THE VIGIL OF MAH MAY.

MAH MAY was a little Burmese girl who kept a small stall filled with cheroots in one of the crowded many-coloured streets of Rangoon. There she sat all through the sultry, languorous days smoking and waiting, with philosophical calm, for customers; now and then a great, big, well-fed looking Indian would stop and handle her goods, and, grumbling perhaps a little, would eventually buy; or a lean Chinaman, in baggy blue trousers, would pause and smile and talk awhile; or some little naked child would come and beg one for nothing; or the black coolies, their silver belts glittering in the sunlight, would cluster round and bargain and quarrel among themselves, perhaps, in the end, throwing her goods back to her with no very complimentary language; or a "Chetty,"[1] airily attired in scanty white muslin, his shaved head protected by a big cotton umbrella, would come and haggle over the annas as a poor Burman would never dream of doing; then, again, a well-to-do woman of her own race, dressed in silk, and with gold bracelets on her wrists, would purchase, but they were always, as Mah May used to say with a shake of her small head, the meanest of all.

She was a bright little girl, though very poor; often hungry, and always wretchedly clad.

For two years past she had squatted behind her tray, in the hot, hard, cruel glare, when the sun beat on the flat-roofed white houses mercilessly; when even the river, with its forests of ships, seemed to cease to flow; when all things were gasping and weary and the gharry wallahs slept soundly, and the poor lean ponies tried to flick the flies off their backs with their tails; when the Indian shopkeepers stretched themselves on wooden beds just in the shadow of their door-ways and snored away, dreaming of rupees and curry; while only the pariah dogs scratched and smelt in the road for something to eat. No one stirred; the drowsy influence of the heat seemed universal. Or on the dull wet days, when the sky was clouded and rain poured down, soaking everything through and through, and the thin coloured dresses clung pitifully round their owners' dark forms, and nobody had time to think of buying as they passed on in the warm, damp, oppressive atmosphere. Still Mah May sat, no matter what the season, rolling her cheroots, cutting betel chews, and crooning some little song to herself. At mid-day she ate some rice, and got a draught of water from a pump not far distant. Often some one was kind, and gave her some fruit or a cake; oftener they were unkind, but oftener still they were indifferent.

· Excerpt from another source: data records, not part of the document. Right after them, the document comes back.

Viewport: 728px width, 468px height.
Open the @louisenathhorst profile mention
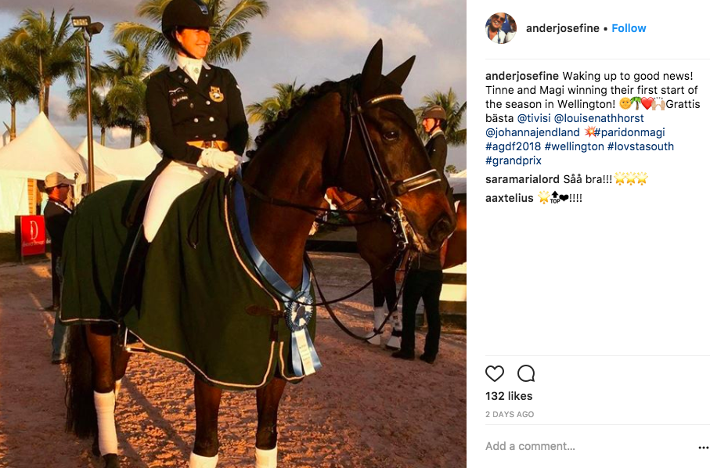tap(599, 118)
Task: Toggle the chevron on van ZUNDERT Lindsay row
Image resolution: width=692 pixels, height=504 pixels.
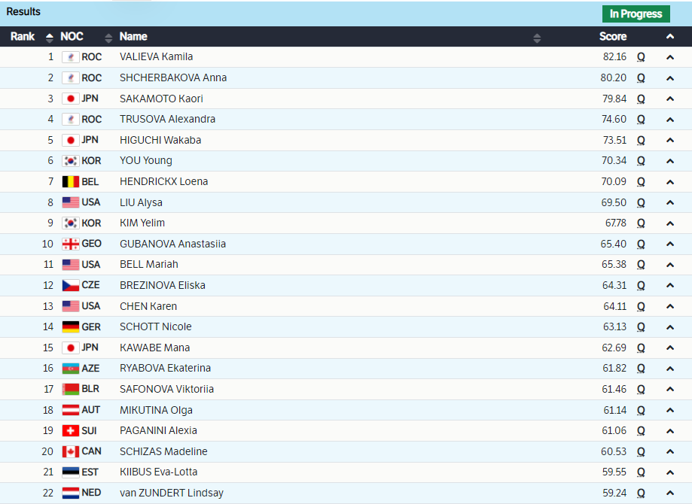Action: point(669,493)
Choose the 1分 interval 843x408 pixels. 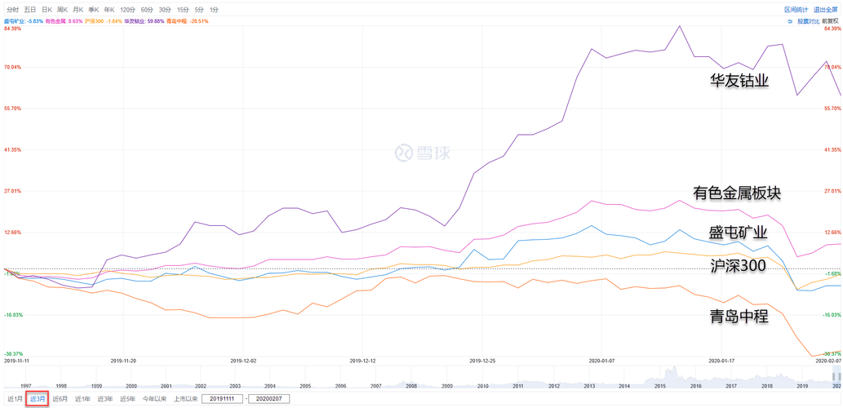(x=214, y=10)
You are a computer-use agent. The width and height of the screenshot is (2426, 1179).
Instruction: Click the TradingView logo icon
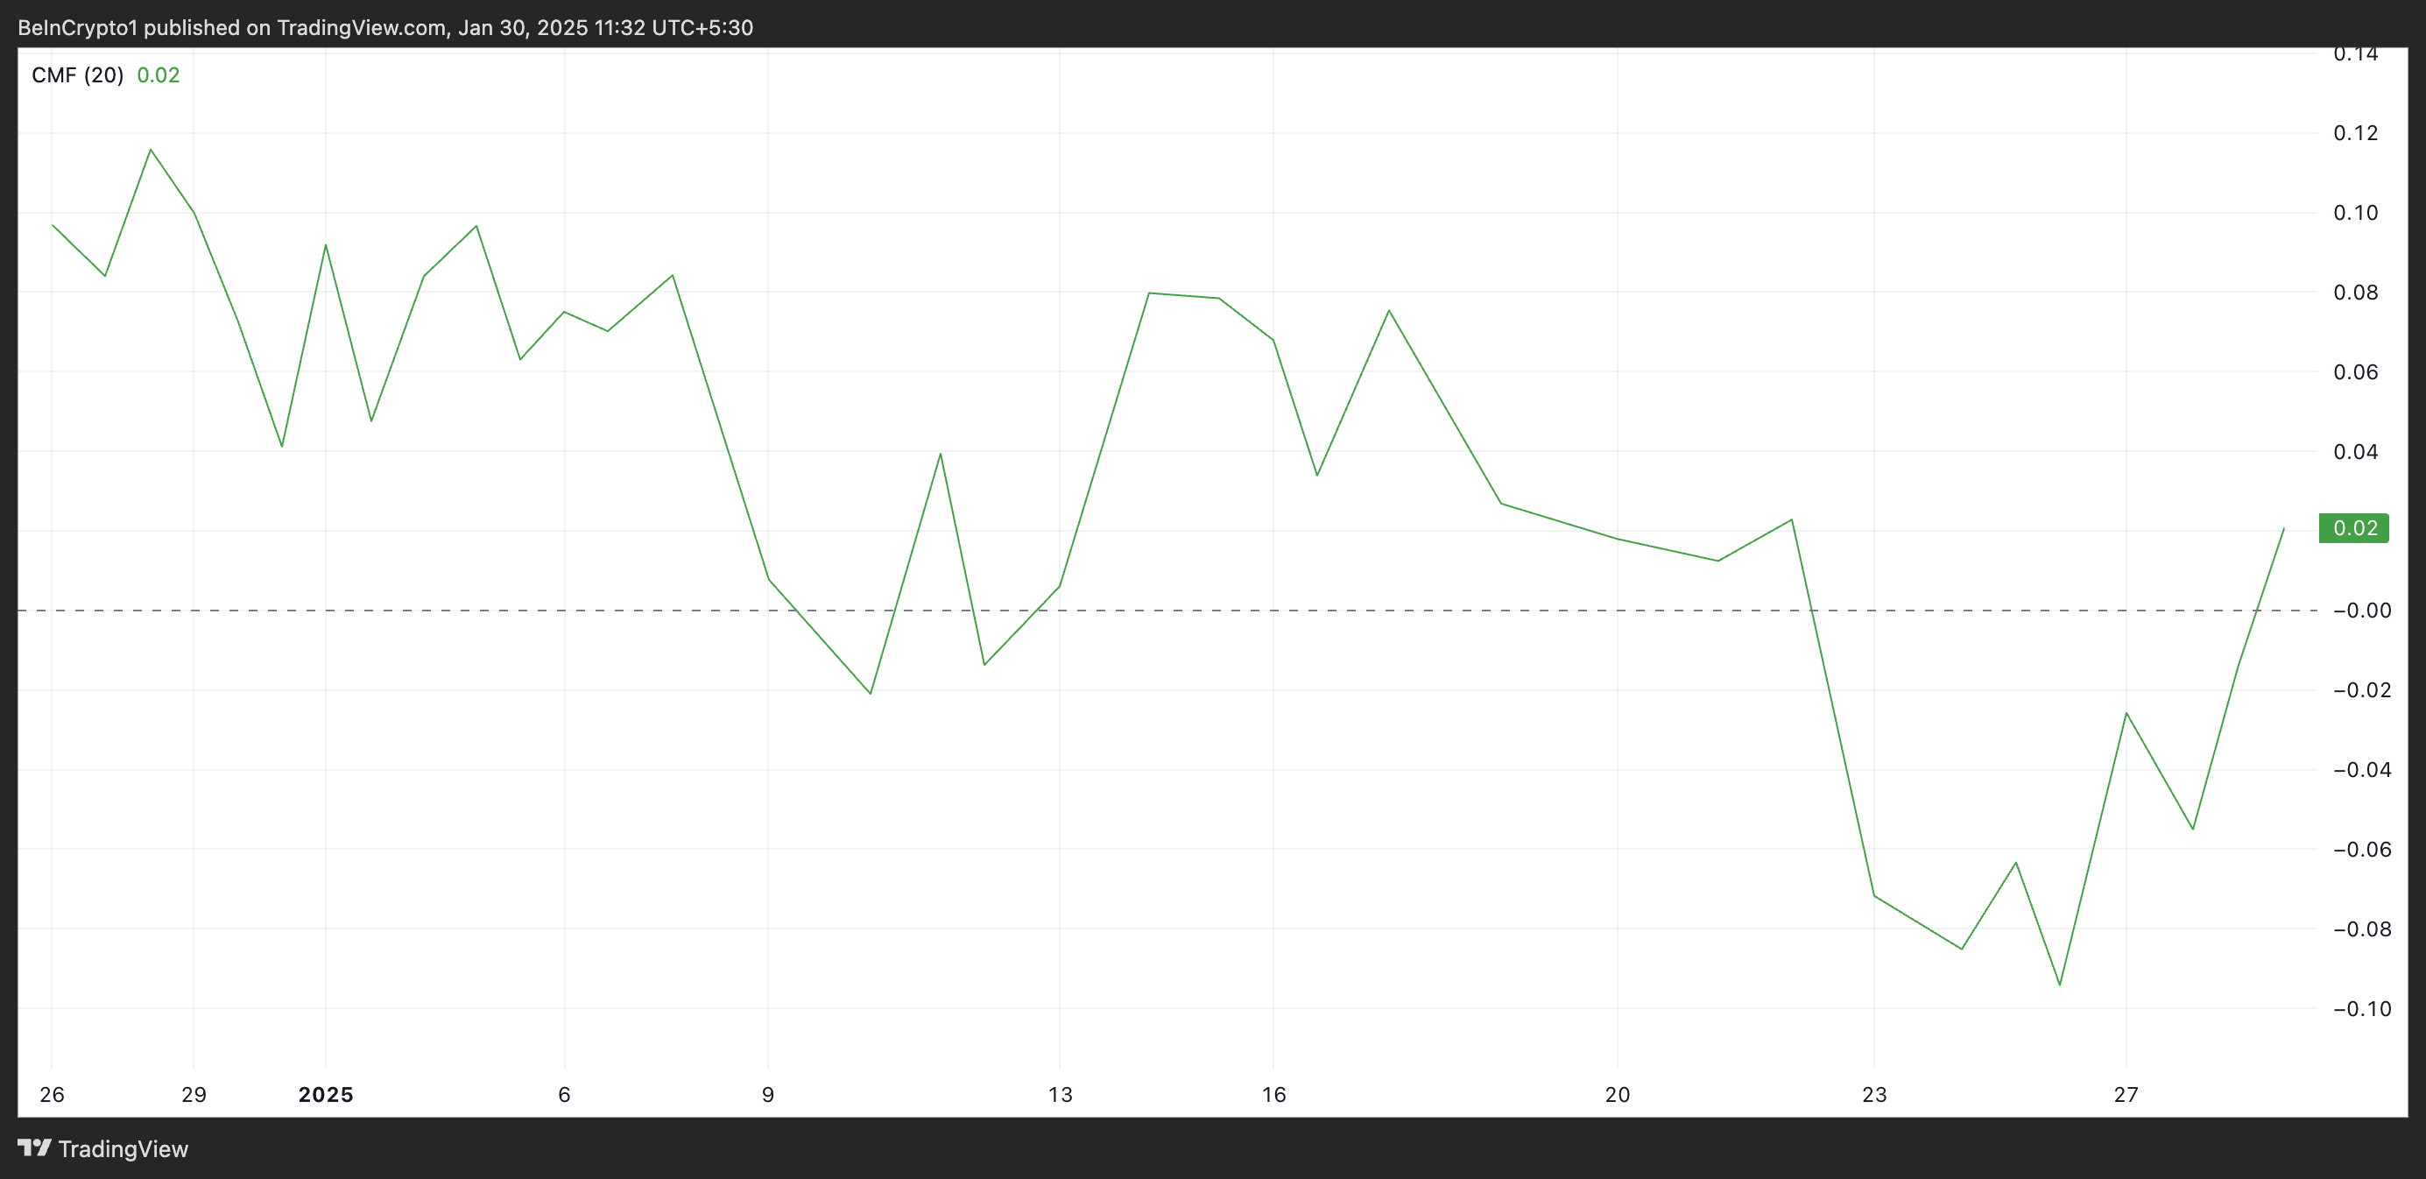(x=35, y=1148)
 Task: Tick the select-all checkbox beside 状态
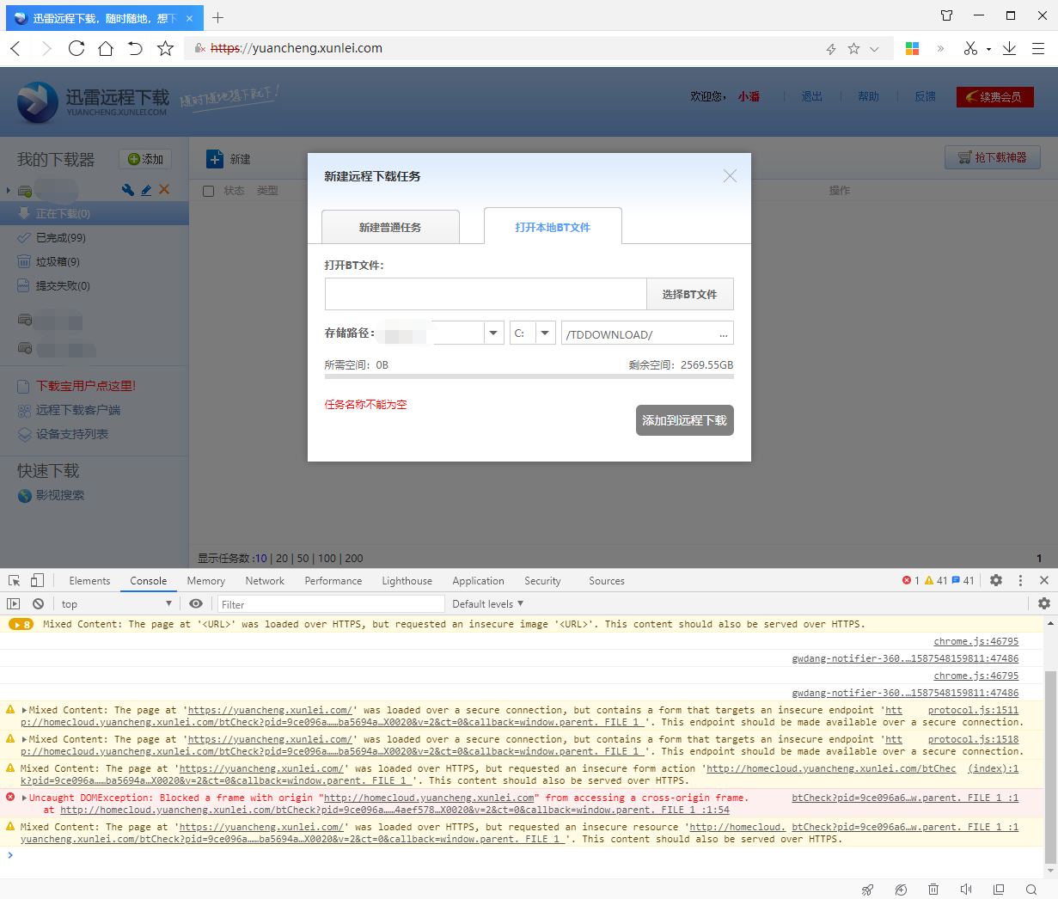(x=208, y=191)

It was a hard life—very, and she was only seventeen. Yet was she content. Nature had been her nurse. The sun and the rain had made her what she was—a hardy, honest, upright little soul, envying and hating no one.

When the shadows grew long and the green shutters of the shops closed, Mah May rolled up her wares and wended her way homewards through the noisy, many-hued crowds to a miserable wooden hut, which stood in dirty yellow water, spanned by a rotten plank, and was situated in one of the poorest and most squalid quarters of the town—a quarter in which poverty, in its most hideous form, stalked. Half-clothed men, women and children of all ages, dwelt together there, and kept life in them as best they could.

In the huts there was scarce one piece of furniture, save perhaps a bed or a roll of matting or a ragged purdah.

The scorpions, the white ants, and the great toads held high revel. Amidst rows, hard words, evil things, cries of little children, and growls of half-starved dogs Mah May dwelt, and was happy.

She did not know of any better life than hers. The day passed in the fresh air under the changeless azure of the skies and the night curled up in a corner of the hut, with the purple stars looking down through some chink in the roof; and knowing of any other, it is doubtful if she would have cared to exchange.

Mah Khine, a black-browed woman whom Mah May had lived with as long as she could remember, was very good and kind to her in her own way; but she had many children tugging at her skirt, and her life was a very hard one. She was married to an Indian who had nearly all the faults of his by no means faultless race; his past had been bad, his present was even more so.